特徴抽出は、元の特徴量を用いて新しい特徴量を生成し、次元削減を行う手法です。主に、PCA(主成分分析)やt-SNEのような手法が使われ、元のデータを変換して、より少ない次元で表現します。
特徴抽出のアプローチ
特徴抽出の主なアプローチをいくつか紹介します。
- 主成分分析(PCA): データの分散を最大化する方向に基づいて新しい軸(主成分)を作り、データを圧縮します。
- 線形判別分析(LDA): クラス間の分離を最大化するために新しい特徴量を生成します。PCAとは異なり、ラベル付きデータに対して使われます。
- t-SNE: 高次元のデータを視覚的に理解しやすい低次元(2次元や3次元)に変換する手法です。
Pythonによる特徴抽出の例
次に、PCAを使った特徴抽出のコード例を示します。
from sklearn.decomposition import PCA
from sklearn.datasets import load_iris
# データをロード
iris = load_iris()
X = iris.data
# PCAを適用
pca = PCA(n_components=2)
X_pca = pca.fit_transform(X)
print(f"Original feature shape: {X.shape}")
print(f"Transformed feature shape: {X_pca.shape}")
この例では、4次元の特徴量を持つデータセット(アイリスデータ)を2次元に変換しています。PCAは、データの分散が最大になる方向に新しい軸を作り出し、その軸に沿ってデータを圧縮します。
特徴選択と特徴抽出の違い
以下に、特徴選択と特徴抽出の主な違いを表にまとめます。
特徴選択 | 特徴抽出 |
---|---|
元の特徴量から重要なものを選び出す。 | 元の特徴量を変換して新しい特徴量を生成する。 |
情報を損なわずに次元を減らすことができる。 | 特徴量の変換により、解釈が難しいことがある。 |
元のデータセット内の特徴量を保持。 | 新しい次元に変換されたデータが得られる。 |
計算コストが低い。 | PCAなど、変換のために計算コストが高くなる場合がある。 |
特徴選択と特徴抽出の併用
特徴選択と特徴抽出は、単独で使用するだけでなく、併用することも可能です。
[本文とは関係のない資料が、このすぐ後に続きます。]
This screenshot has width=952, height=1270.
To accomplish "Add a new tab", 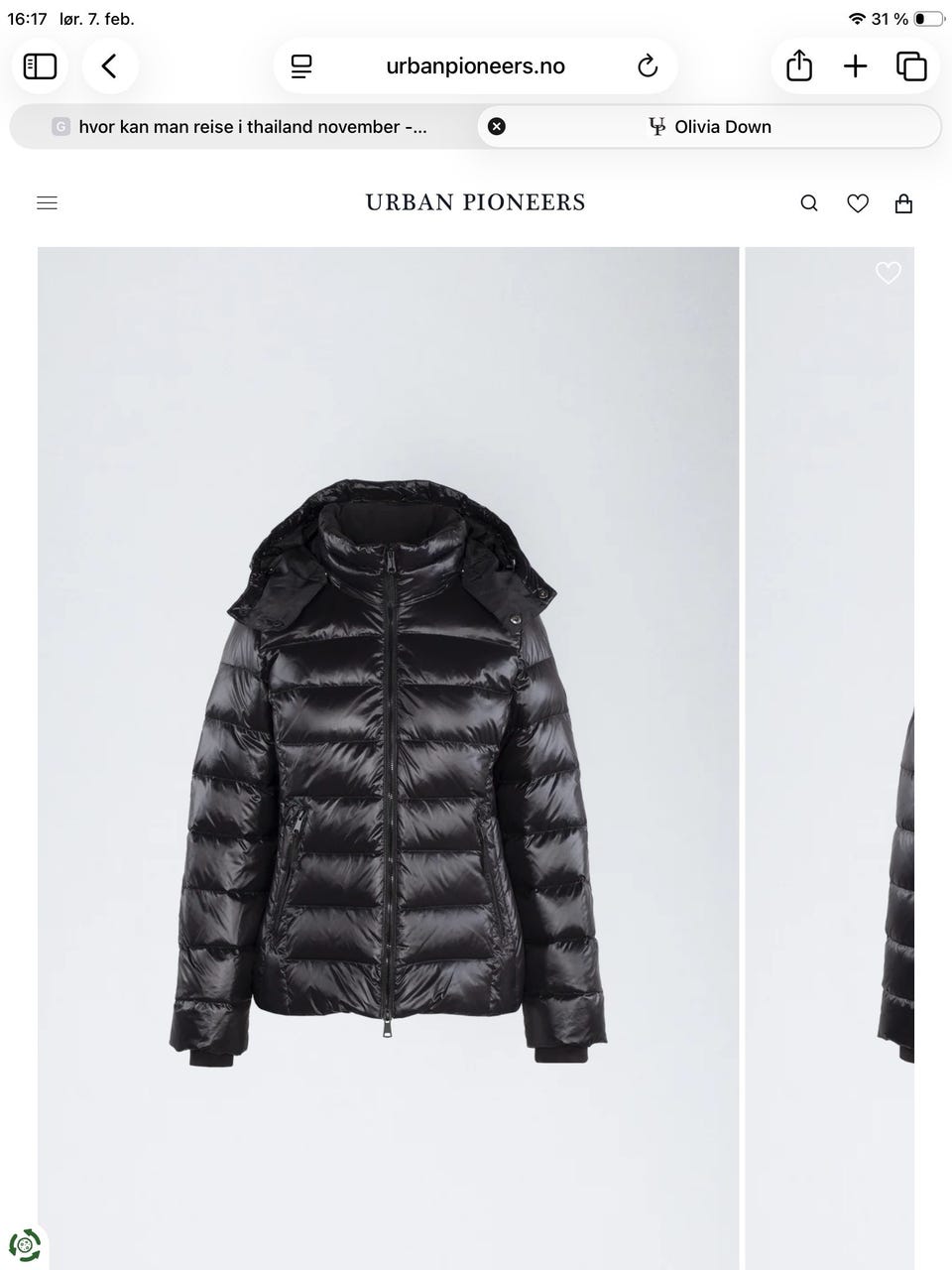I will (x=855, y=66).
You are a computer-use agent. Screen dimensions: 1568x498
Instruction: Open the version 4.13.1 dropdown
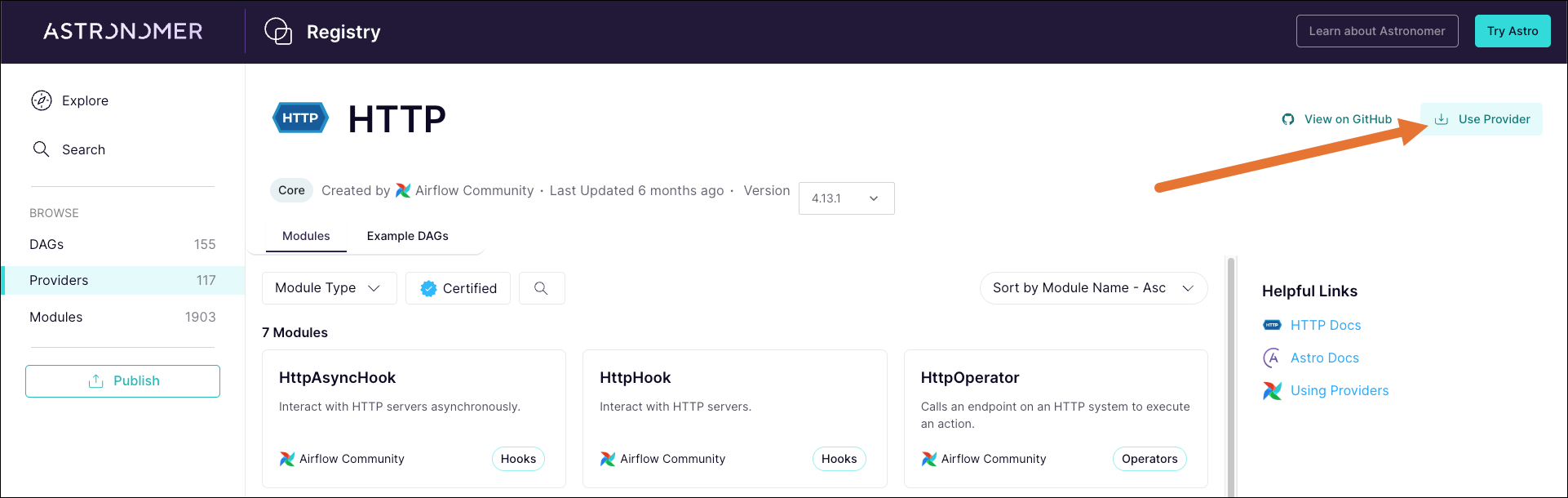click(846, 198)
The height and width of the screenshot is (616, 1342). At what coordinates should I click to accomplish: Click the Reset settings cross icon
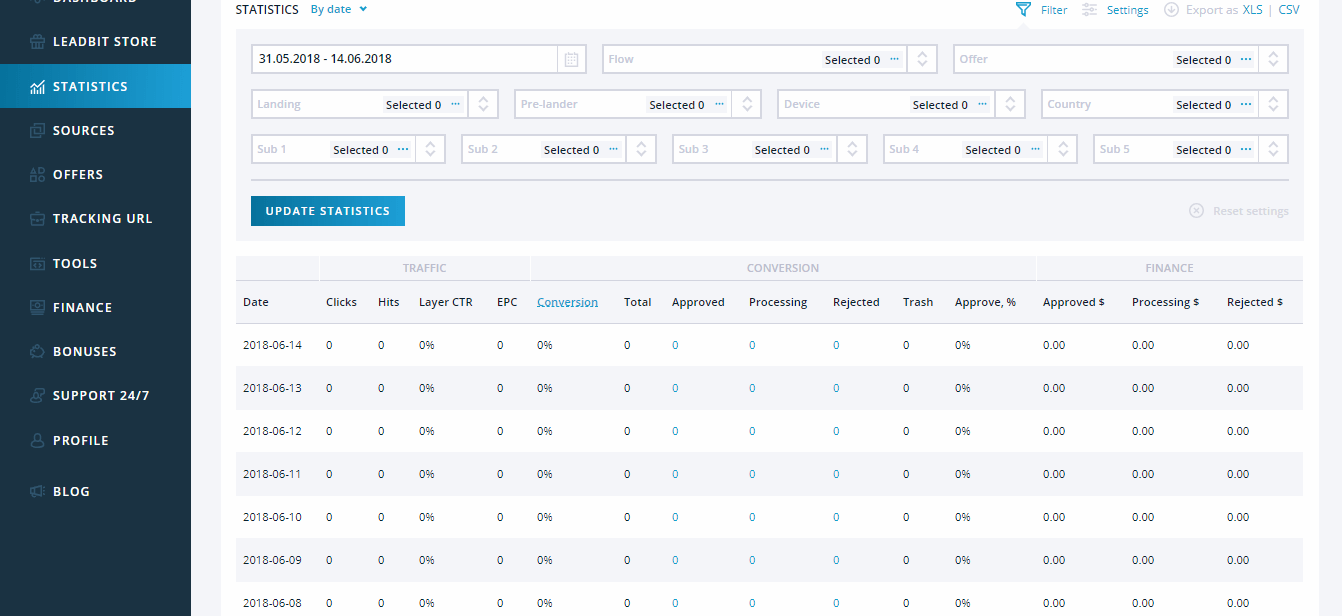click(x=1196, y=211)
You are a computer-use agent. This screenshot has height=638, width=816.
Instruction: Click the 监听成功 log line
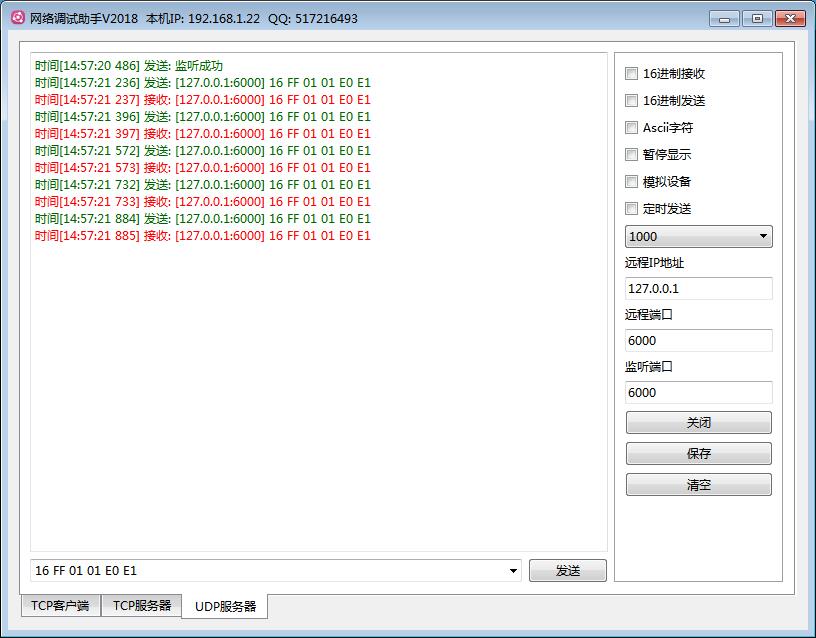[x=129, y=66]
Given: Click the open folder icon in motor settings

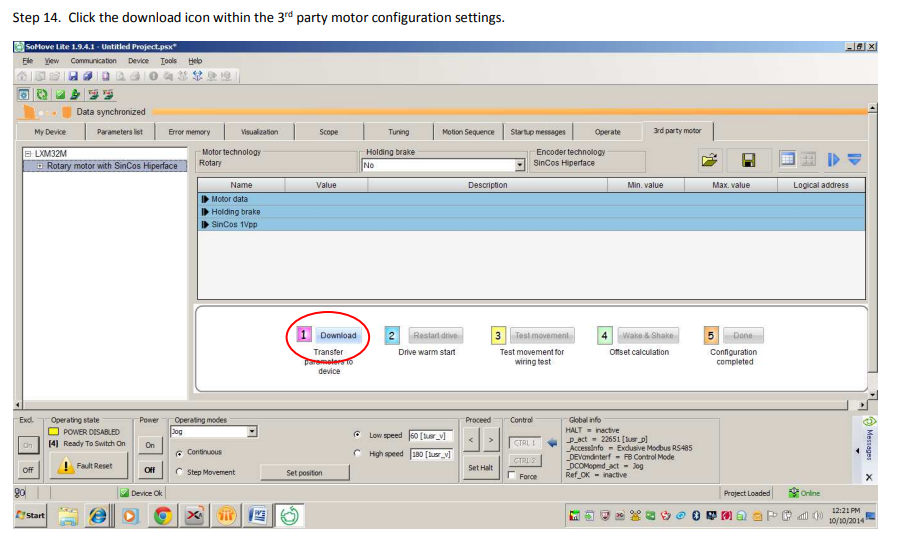Looking at the screenshot, I should [710, 159].
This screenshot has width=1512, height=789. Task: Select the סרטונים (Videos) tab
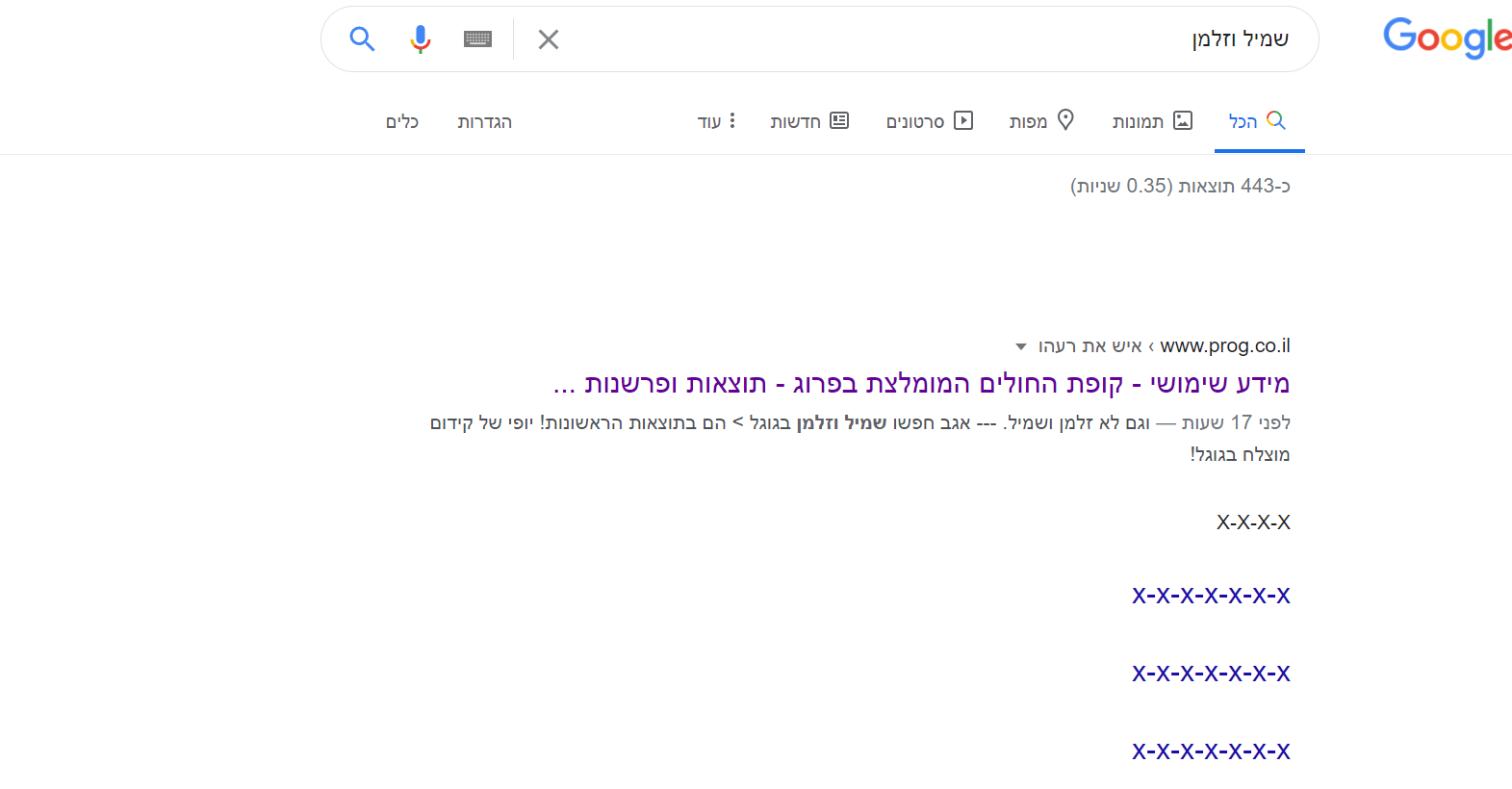point(930,121)
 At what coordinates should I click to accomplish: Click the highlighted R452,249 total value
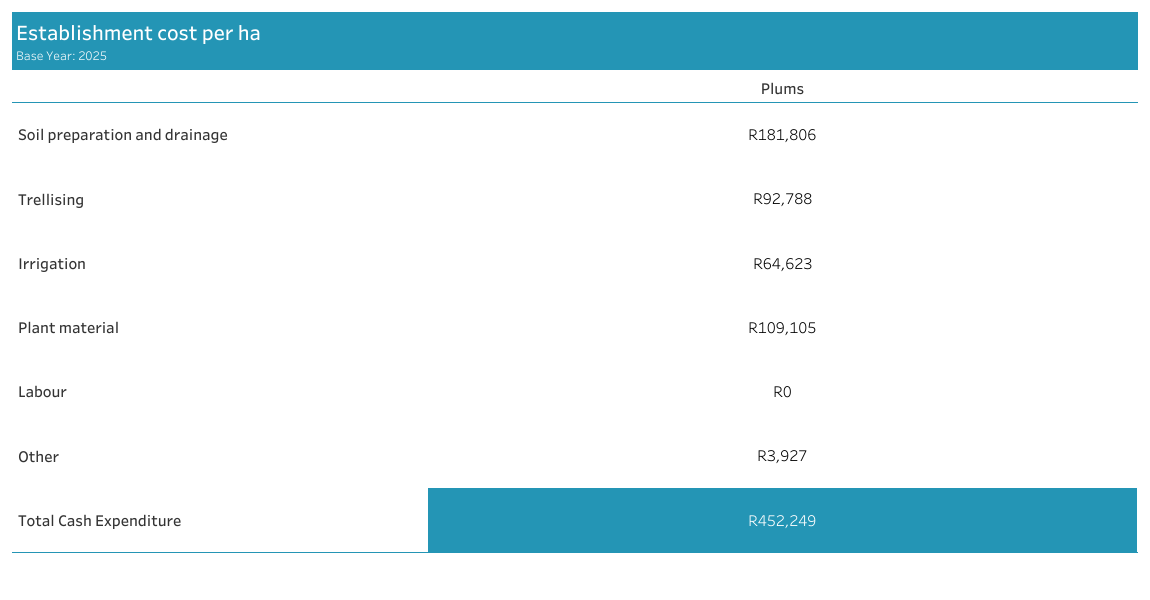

たとえば、まず特徴選択を行って重要な特徴を選び出し、その後PCAを適用してさらに次元を削減することができます。
併用の例
from sklearn.datasets import load_iris
from sklearn.ensemble import RandomForestClassifier
from sklearn.decomposition import PCA
from sklearn.feature_selection import SelectFromModel
# データをロード
iris = load_iris()
X, y = iris.data, iris.target
# ランダムフォレストによる特徴選択
clf = RandomForestClassifier(n_estimators=100)
clf.fit(X, y)
selector = SelectFromModel(clf, prefit=True)
X_selected = selector.transform(X)
# PCAによる次元削減
pca = PCA(n_components=2)
X_pca = pca.fit_transform(X_selected)
print(f"Original feature shape: {X.shape}")
print(f"Selected feature shape: {X_selected.shape}")
print(f"PCA transformed feature shape: {X_pca.shape}")
このコードでは、まずランダムフォレストを使用して重要な特徴を選び出し、その後PCAを使ってさらに次元削減を行っています。
まとめ
特徴選択は、元の特徴量から重要なものを選択する手法で、特徴抽出は新しい特徴量を生成してデータを圧縮する手法です。これらの手法は次元削減において重要な役割を果たし、機械学習モデルの性能向上や計算コストの削減に役立ちます。それぞれの方法には利点と欠点がありますが、状況に応じて使い分けるか、併用することで最適な結果を得ることができます。